В похвалу Савинкова надо сказать, что хотя он был человеком властным, умеющим повелевать и настаивать, но с товарищами по боевой организации он находился в дружеских отношениях: в нем не было генеральства, хотя твердость характера, уменье поставить каждого на свое место (в буквальном и переносном смысле) и, в случае нужды, холодная резкость, конечно, проявлялись и, тут во всех случаях, когда было нужно. Я была свидетельницей, как радостно его товарищи-боевики - люди маленькие - встречались с ним после разлуки, и как сердечно он обнимал их, видимо, ценя их лучшее достоинство - преданность революции. При мне Савинков также никогда ни о ком не злословил, хотя, не стесняясь, признавался, что таких-то видных членов партии не любит. Зато с какой горячностью он говорил о Беневской, которая после взрыва в конспиративной квартире, оторвавшего ей несколько пальцев, зубами отперла выходную дверь и ушла, спеша оповестить товарищей, которые могли прийти к ней. Или о Покотилове, который погиб в гостинице при взрыве динамита, хранившегося у него. Теплыми словами он поминал свою сотрудницу Дору Бриллиант, эту бледную фигуру на ярком фоне революционного террора. Эта теплота в отзывах сильного человека волевого типа и деспотического темперамента составляла одну из привлекательнейших черт этого из ряда выходящего человека.
…Потом, в 1908 году, я разошлась с ним. Нельзя было не разойтись, и мы встречались, обдавая друг друга ледяным холодом. Инициатива принадлежала мне: я высказала ему порицание за некоторые поступки, осудила его поведение, высказалась резко, жестко; осудила так, что он не мог простить, да и никто, пожалуй, не простил бы.
Серьезный и хладнокровный в общественных делах, в личном общении Борис Викторович был человеком живым, веселым и не лишенным остроумия. Сам не позволявший наступить себе на ногу, он был насмешлив с теми, кто давал к тому повод и дозволял ему подшутить над собой. С врагами же был холоден, как сталь, и неумолим, как показывали допросы в Париже тех, кого партия подозревала в провокации.
Отец Савинкова был мировым судьей в Варшаве.
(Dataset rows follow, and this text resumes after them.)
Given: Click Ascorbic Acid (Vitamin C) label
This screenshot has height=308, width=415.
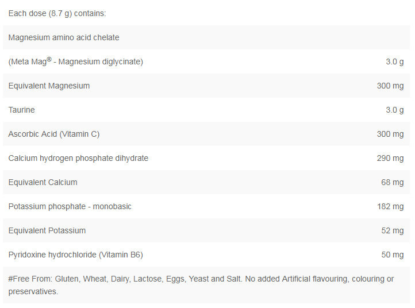Looking at the screenshot, I should point(54,134).
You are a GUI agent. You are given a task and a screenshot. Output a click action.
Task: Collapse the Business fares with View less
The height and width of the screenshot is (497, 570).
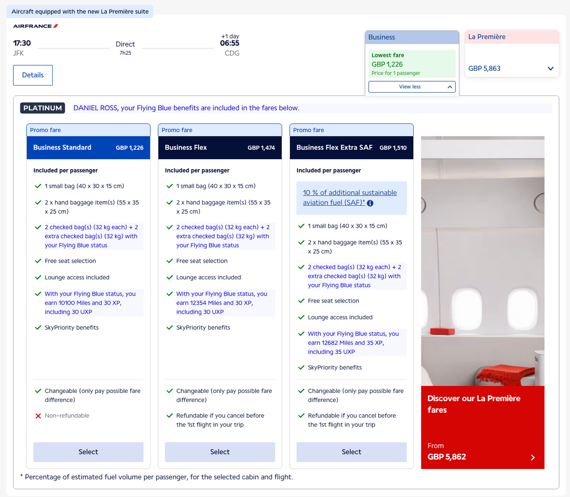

Но во время генерал-губернаторства Лорис-Меликова в Харькове занимал должность прокурора и был обвинителем в процессе Ефремова, для которого требовал смертной казни. При Лорисе, в противоположность деятельности ген. - губ. Черткова в Киеве и Тотлебена в Одессе, ни одной казни в Харькове не было. Ефремова уговорили (не знаю кто) подать просьбу о помиловании. Он подал, а потом - всю жизнь мучился и не мог себе простить этого.